Given below are my contributions to the project.

  • New Feature: Added the ability to archive clients.
    • What it does: The feature allows the insurance agent to add active clients into the archive. The opposite can be done as well; archived clients can be made active again. To support the archiving feature, insurance agents can also view the archive, as well as to switch back to view the active clients.

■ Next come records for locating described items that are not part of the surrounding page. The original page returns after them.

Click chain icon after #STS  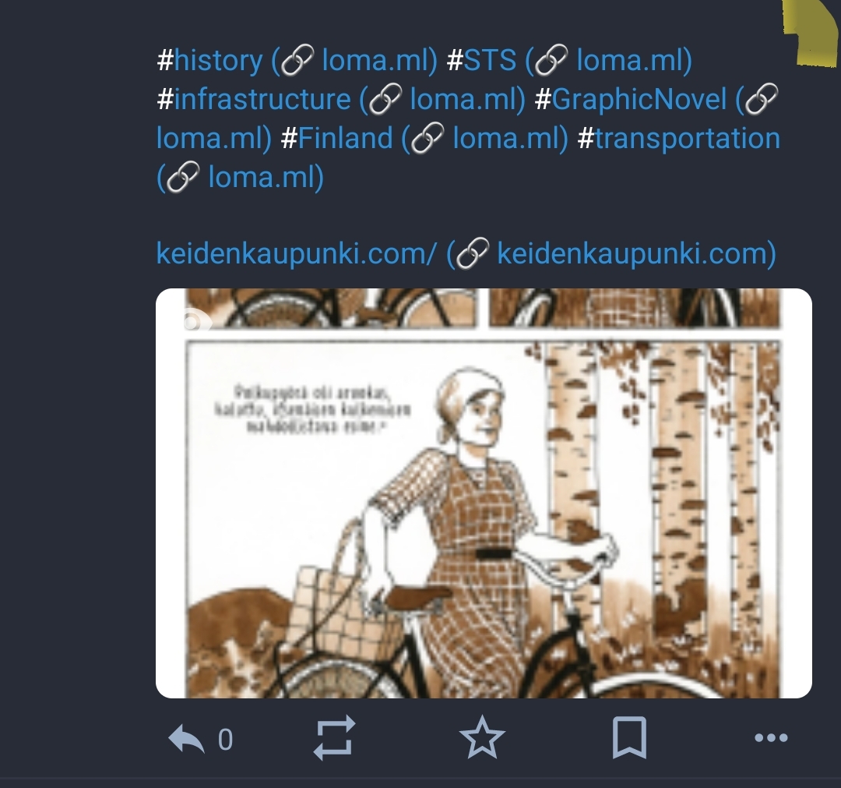551,60
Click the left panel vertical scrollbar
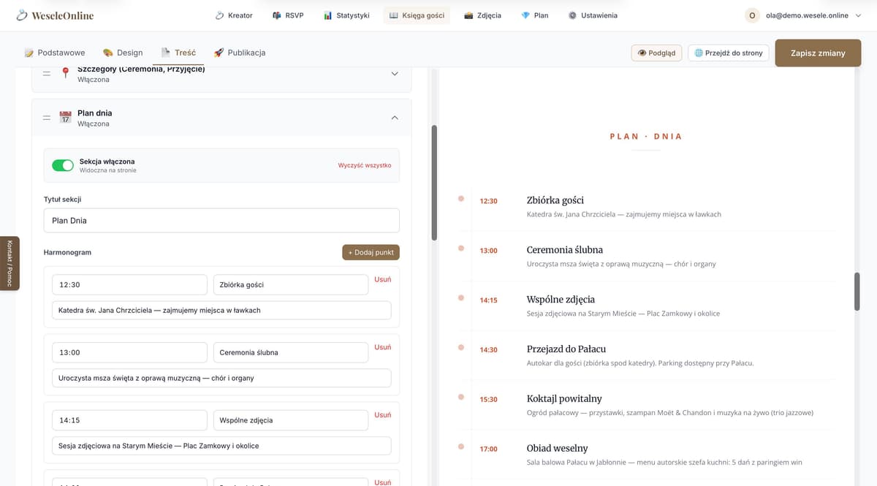The image size is (877, 486). tap(434, 183)
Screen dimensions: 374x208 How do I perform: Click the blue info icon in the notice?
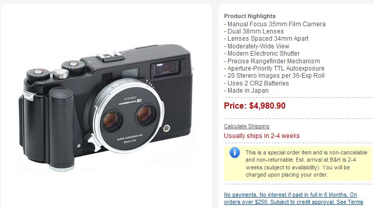pyautogui.click(x=235, y=152)
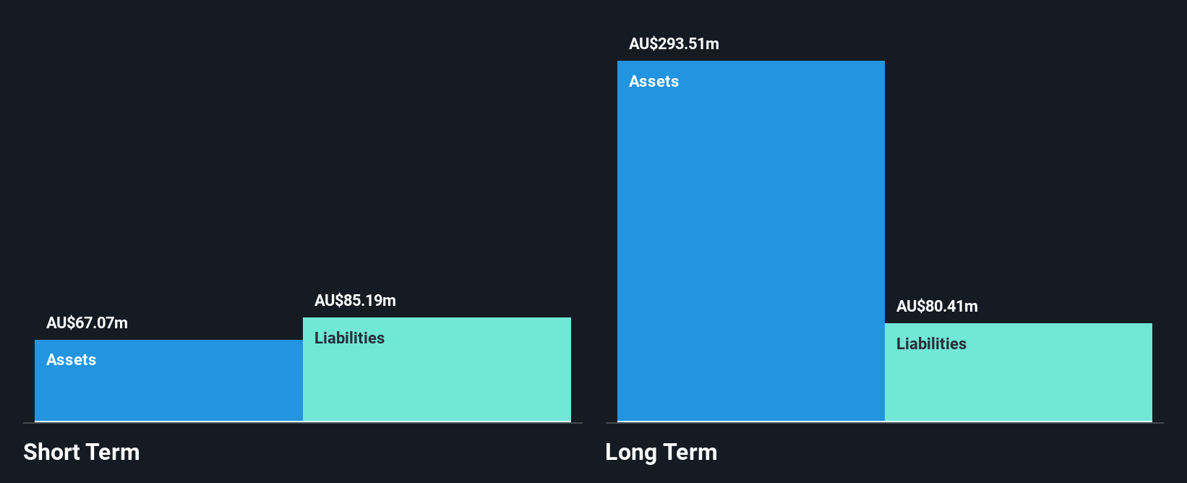
Task: Click the Short Term heading
Action: (82, 452)
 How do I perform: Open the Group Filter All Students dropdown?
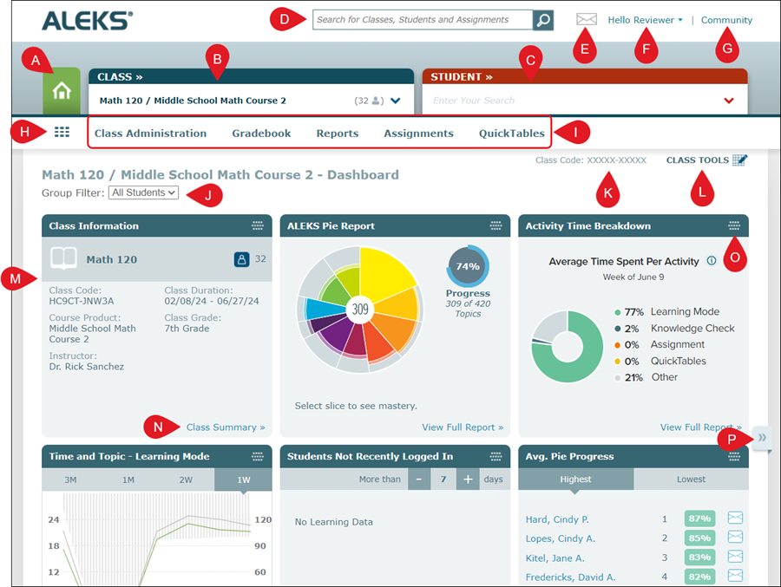click(144, 192)
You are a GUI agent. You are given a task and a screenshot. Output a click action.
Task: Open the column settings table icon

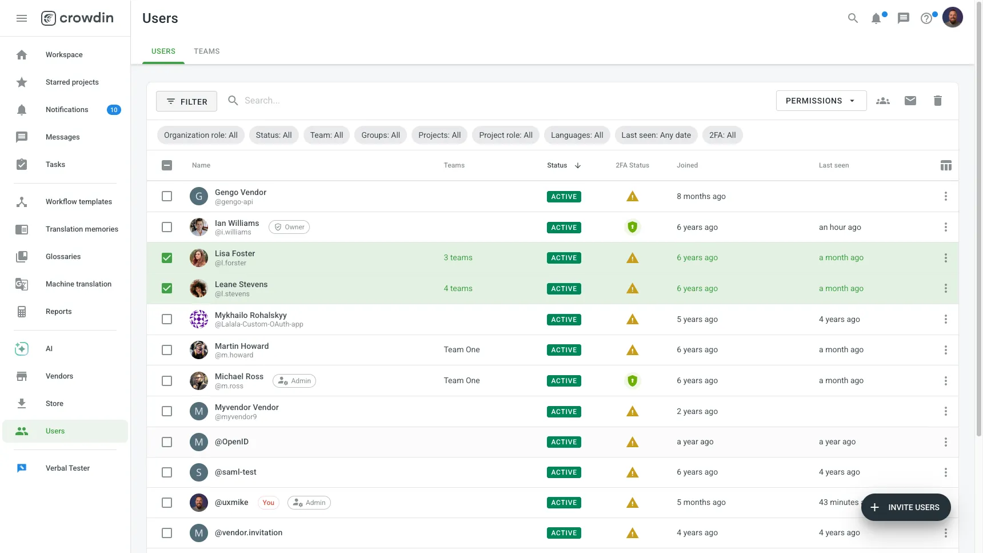[946, 166]
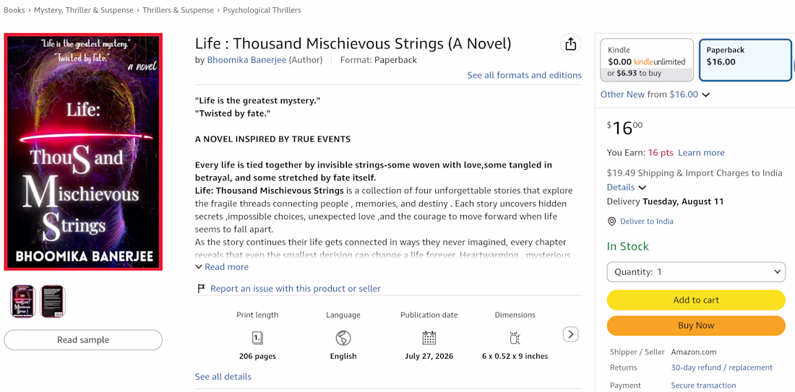
Task: Expand shipping Details chevron
Action: (x=643, y=188)
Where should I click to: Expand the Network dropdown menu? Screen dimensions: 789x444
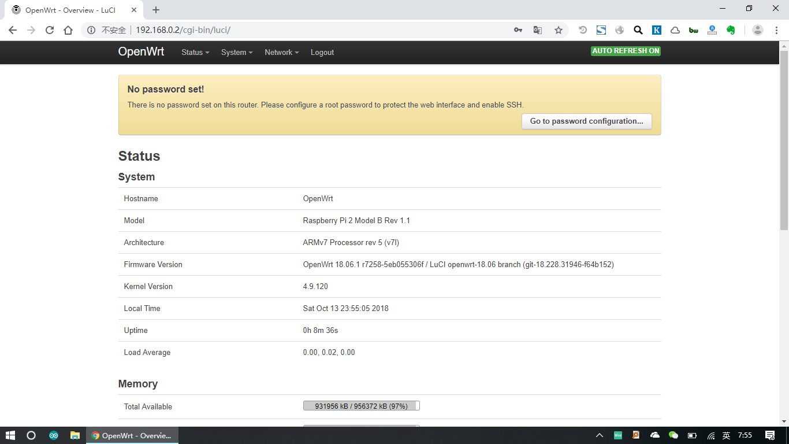281,53
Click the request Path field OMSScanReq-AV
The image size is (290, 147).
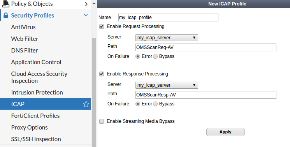point(206,47)
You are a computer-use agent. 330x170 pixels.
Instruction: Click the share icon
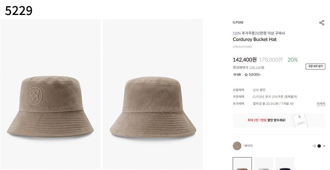[322, 23]
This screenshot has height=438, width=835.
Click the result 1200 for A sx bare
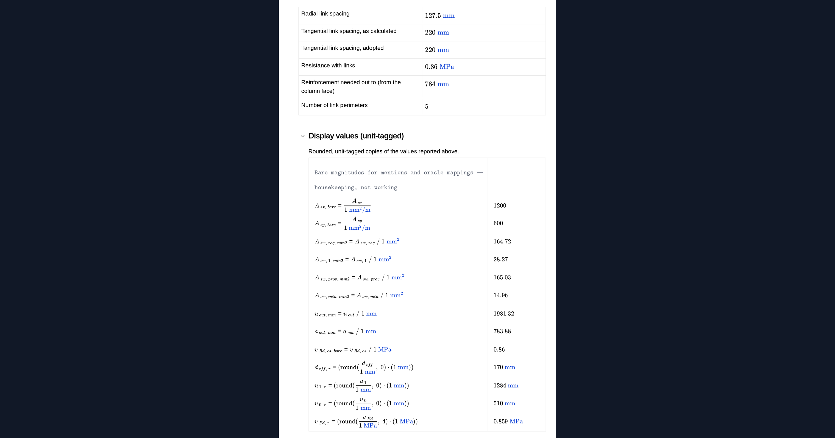[x=500, y=205]
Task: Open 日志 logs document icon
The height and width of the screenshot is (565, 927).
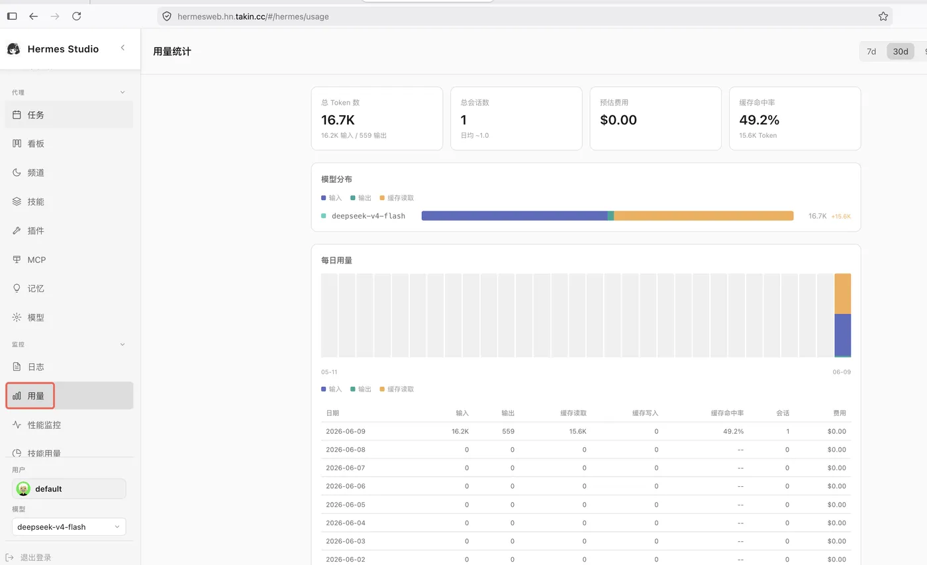Action: 17,366
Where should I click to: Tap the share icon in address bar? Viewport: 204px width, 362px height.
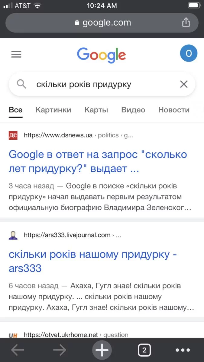point(186,22)
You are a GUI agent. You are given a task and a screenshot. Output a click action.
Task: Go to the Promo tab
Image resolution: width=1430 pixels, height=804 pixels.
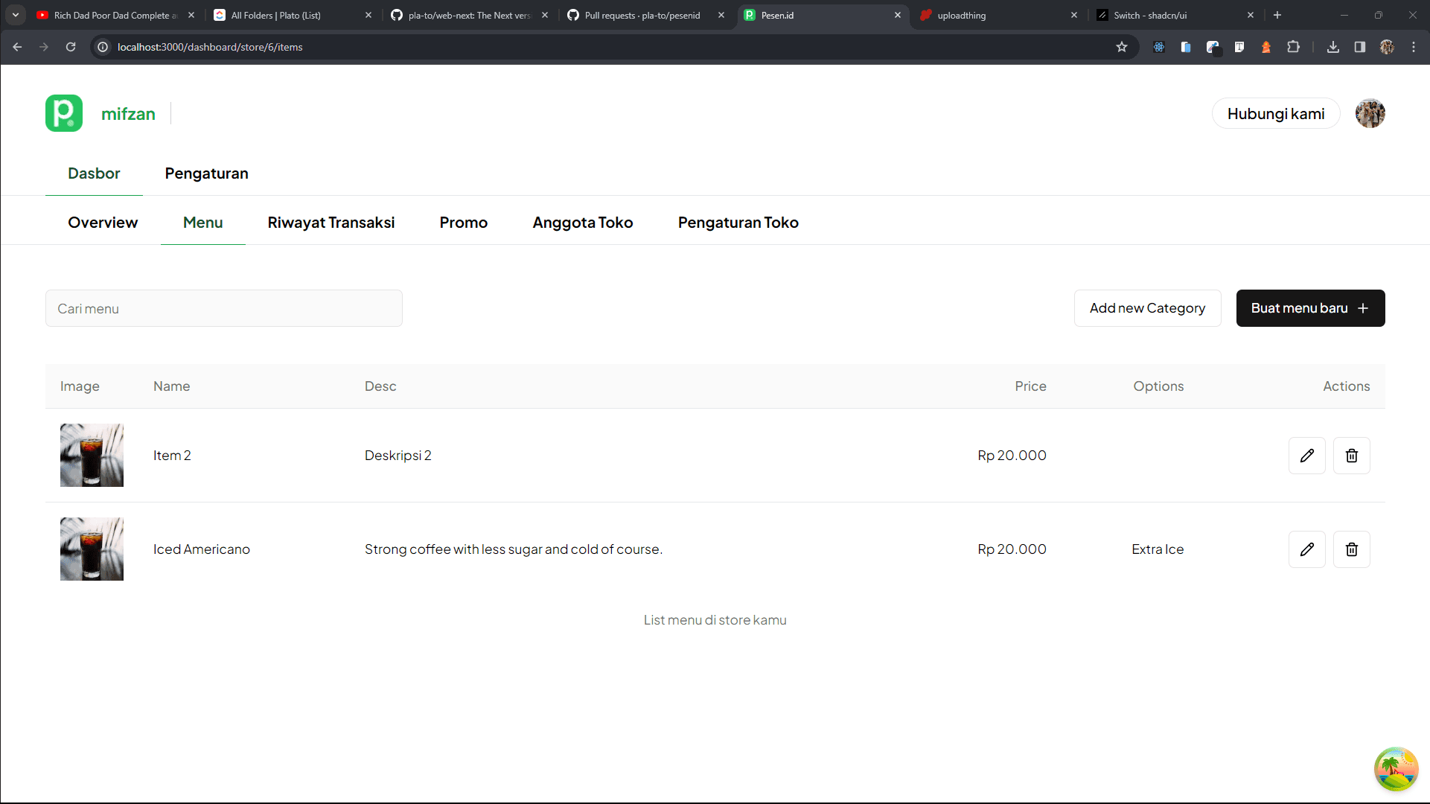pos(463,223)
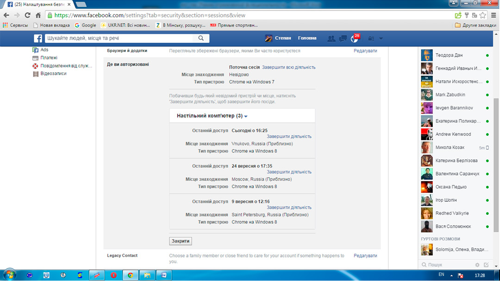Screen dimensions: 500x281
Task: Open Відеозаписи settings in the sidebar
Action: 53,74
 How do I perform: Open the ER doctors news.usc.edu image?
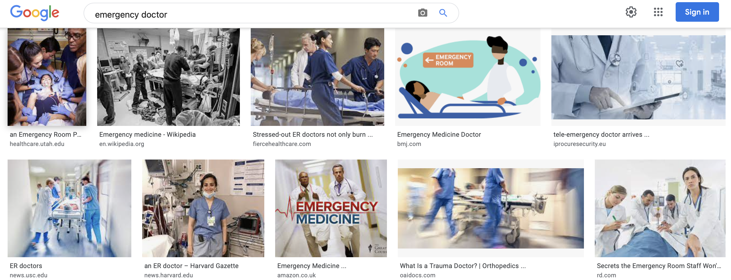(x=69, y=208)
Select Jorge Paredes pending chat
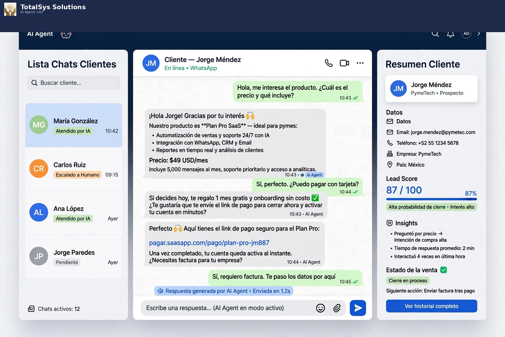The image size is (505, 337). 74,256
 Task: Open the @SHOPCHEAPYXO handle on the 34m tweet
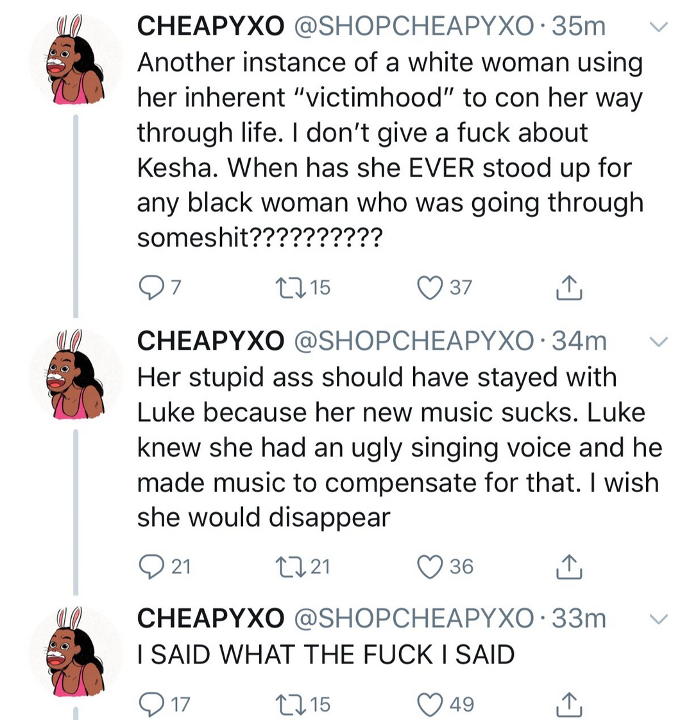(413, 341)
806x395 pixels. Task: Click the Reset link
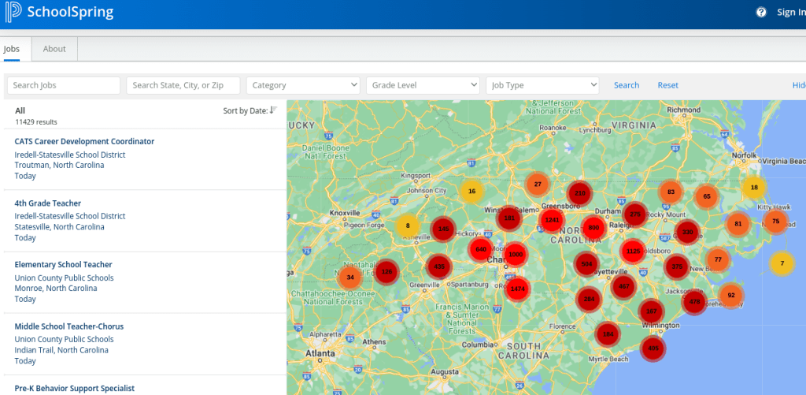point(667,85)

    • Justification: This feature improves the product significantly because an insurance agent can add clients which are not currently relevant to the insurance agent into the archive. The presence of a separate view of the archive prevents the insurance agent from getting distracted by archived clients. This is different from deleting a client, as it handles for the case when the archived client turning active again in future.
    • Highlights and Challenges:
      1. This enhancement affects existing commands (such as ListCommand and AddCommand). For example, the ListCommand was edited as its behavior would be different in the archive mode and active mode. A new command list r/ was added to allow the insurance agent to view the archive. The original list command was also edited to show active clients only instead of all available clients.
      2. This enhancement affects commands to be added in the future. Future considerations of FindCommand was also discussed and potentially resolved in the Developer Guide here, as both FindCommand and ArchiveCommand use Java’s Predicates, which may be a potential source of conflict.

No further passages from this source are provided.